Kirigami Design and Modeling for Strong, Lightweight Metamaterials

Mechanical metamaterials are artificial structures with mechanical properties derived from the unit cell geometry instead of the base materials. Moreover, counterintuitive mechanical properties like high strength, lightweight and negative Poisson’s ratio can be realized by adopting lattices and shells. Although mechanical metamaterials can be fabricated via additive manufacturing techniques with high fidelity, efficiency is often lost. Lately, the art of paper cutting (known as kirigami) has emerged as an alternative solution for designing and fabricating mechanical metamaterials. Generally, kirigami is an extended version of origami (paper folding).

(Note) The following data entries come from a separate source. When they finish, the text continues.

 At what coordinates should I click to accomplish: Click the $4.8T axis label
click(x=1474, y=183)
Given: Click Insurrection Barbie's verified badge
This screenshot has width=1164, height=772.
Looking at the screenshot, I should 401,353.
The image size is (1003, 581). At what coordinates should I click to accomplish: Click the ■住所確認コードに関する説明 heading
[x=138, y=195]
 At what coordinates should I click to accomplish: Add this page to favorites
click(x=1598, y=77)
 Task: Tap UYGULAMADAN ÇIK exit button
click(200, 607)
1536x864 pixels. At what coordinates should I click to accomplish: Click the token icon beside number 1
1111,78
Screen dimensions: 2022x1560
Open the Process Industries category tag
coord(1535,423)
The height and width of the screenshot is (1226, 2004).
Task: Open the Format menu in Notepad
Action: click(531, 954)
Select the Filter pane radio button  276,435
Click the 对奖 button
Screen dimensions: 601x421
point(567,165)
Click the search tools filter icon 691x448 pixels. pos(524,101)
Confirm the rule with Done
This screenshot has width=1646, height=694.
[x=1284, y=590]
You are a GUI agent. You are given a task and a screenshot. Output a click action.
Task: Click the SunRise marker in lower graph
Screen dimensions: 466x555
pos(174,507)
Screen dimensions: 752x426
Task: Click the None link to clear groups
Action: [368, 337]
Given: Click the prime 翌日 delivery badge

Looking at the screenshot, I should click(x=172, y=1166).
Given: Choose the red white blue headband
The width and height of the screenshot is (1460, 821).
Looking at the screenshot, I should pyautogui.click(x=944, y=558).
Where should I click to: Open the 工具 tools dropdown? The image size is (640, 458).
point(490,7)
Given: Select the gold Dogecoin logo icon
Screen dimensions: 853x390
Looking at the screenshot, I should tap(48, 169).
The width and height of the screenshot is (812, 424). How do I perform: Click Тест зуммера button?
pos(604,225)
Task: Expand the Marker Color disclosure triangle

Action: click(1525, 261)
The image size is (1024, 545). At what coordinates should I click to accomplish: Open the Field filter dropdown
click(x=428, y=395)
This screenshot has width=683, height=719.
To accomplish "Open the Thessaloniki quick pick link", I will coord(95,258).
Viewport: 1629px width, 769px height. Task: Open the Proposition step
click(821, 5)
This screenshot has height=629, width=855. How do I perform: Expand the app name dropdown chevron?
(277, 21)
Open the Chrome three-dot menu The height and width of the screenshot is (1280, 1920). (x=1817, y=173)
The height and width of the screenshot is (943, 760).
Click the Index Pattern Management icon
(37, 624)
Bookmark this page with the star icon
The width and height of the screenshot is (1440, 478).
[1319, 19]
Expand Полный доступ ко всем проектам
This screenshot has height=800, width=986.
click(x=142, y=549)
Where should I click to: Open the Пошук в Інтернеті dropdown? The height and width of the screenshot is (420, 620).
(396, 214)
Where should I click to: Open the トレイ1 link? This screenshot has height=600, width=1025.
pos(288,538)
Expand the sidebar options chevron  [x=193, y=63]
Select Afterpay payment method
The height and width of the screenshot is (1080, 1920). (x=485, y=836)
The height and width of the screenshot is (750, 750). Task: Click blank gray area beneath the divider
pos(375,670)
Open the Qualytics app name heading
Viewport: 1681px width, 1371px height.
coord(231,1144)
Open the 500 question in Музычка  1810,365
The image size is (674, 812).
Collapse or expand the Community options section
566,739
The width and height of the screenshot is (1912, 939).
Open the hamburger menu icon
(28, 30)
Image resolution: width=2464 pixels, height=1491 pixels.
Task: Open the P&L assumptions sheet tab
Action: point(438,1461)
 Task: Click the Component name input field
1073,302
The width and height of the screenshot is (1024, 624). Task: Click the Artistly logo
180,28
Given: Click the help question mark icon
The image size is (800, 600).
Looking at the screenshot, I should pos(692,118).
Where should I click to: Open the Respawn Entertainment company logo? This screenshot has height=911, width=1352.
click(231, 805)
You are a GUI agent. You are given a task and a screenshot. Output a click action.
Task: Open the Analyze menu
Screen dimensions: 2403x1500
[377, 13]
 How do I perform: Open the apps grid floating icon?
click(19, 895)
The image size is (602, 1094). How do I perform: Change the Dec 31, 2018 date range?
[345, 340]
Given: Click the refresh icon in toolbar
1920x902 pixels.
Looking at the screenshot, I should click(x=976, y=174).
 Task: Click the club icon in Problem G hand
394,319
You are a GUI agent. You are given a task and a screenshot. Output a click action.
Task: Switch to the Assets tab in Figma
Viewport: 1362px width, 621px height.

Over the years, kirigami and origami techniques have become attractive ways of designing lightweight materials and deployable structures. They enable low-cost and high-efficiency fabrication of metamaterials, including complex three-dimensional geometries. However, most of the existing kirigami designs focus on kinematic patterns where the function is highly influenced by the motion in the folded state. However, practical applications like biomedical implants and industrial weight reduction require lightweight and strong metamaterials to meet the low-mass and high-strength needs. Unfortunately, research on lightweight and strong origami/kirigami metamaterials is limited.

Kinematic origami patterns generally produce increased stiffness due to the interlocking folds. However, these patterns require constraints or external frames to maintain their folded configuration. Despite remarkable progress in developing kirigami techniques, a comprehensive study of kirigami designs for shape morphing as well as their characterization and mechanical application under loaded conditions, is still lacking. Although sealing the collocate cuts in folded configuration could achieve high payload capability, the ability to sustain compression loads is yet to be verified.

The design of robust kirigami metamaterial that can be transformed into arbitrary complex objects faces three crucial challenges: difficulty in inventing kirigami pattern of unit cells to achieve lightweight and strong metamaterials, developing an effective algorithm for automated transformation and designing gluing connector to ensure high strength. To overcome these limitations, Dr. Hongying Zhang from the National University of Singapore and led by Professor Jamie Paik from Reconfigurable Robotics Lab at EPFL (École Polytechnique Fédérale de Lausanne) in Switzerland developed a novel kirigami-based scheme for designing and modeling strong and lightweight metamaterials. Their work is currently published in the research journal, Advanced Functional Materials.

In their approach, the authors proposed a checkerboard kirigami metamaterial with mechanical connectors. The shape-transforming and mechanical strength of checkerboard kirigami were discussed. The kirigami patterns were created by creasing the designed folds and cuts on a planar sheet and folding it on checkerboard patterns with pop-down and pop-up blocks. A computational algorithm involving the deployment of the discretized 3D objects on planar sheets was adopted for automatic shape-transformation.

The authors conducted standard compression tests and demonstrated that a kirigami metamaterial weighing 12.05 g could carry 346.4 N payloads. The improved robustness and high strength were attributed to the design of a glue-free mechanical connector capable of locking the collocated cuts in the folded configuration. Based on this design, six curved surfaces were prototyped to validate the automatic shape transforming capability of the proposed metamaterial. The folding and cutting patterns for the flat and curved surfaces were automatically achieved using the computational model.

In summary, Dr. Hongying Zhang and Professor Jamie Paik reported a novel design of kirigami metamaterials capable of withstanding high loads. The proposed kirigami metamaterial design and modeling could effectively sustain high payloads and fortify flat and curved shapes and topologies, making up complex three-dimensional objects in various applications. The results implied that the adopted design could be extended to other materials to achieve optimized weight, strength and functionality. In a statement to Advances in Engineering, Professor Jamie Paik, the corresponding and lead author stated that their findings would pave the way for widespread adoption of kirigami metamaterials in diverse industrial applications requiring high strength and weight reduction.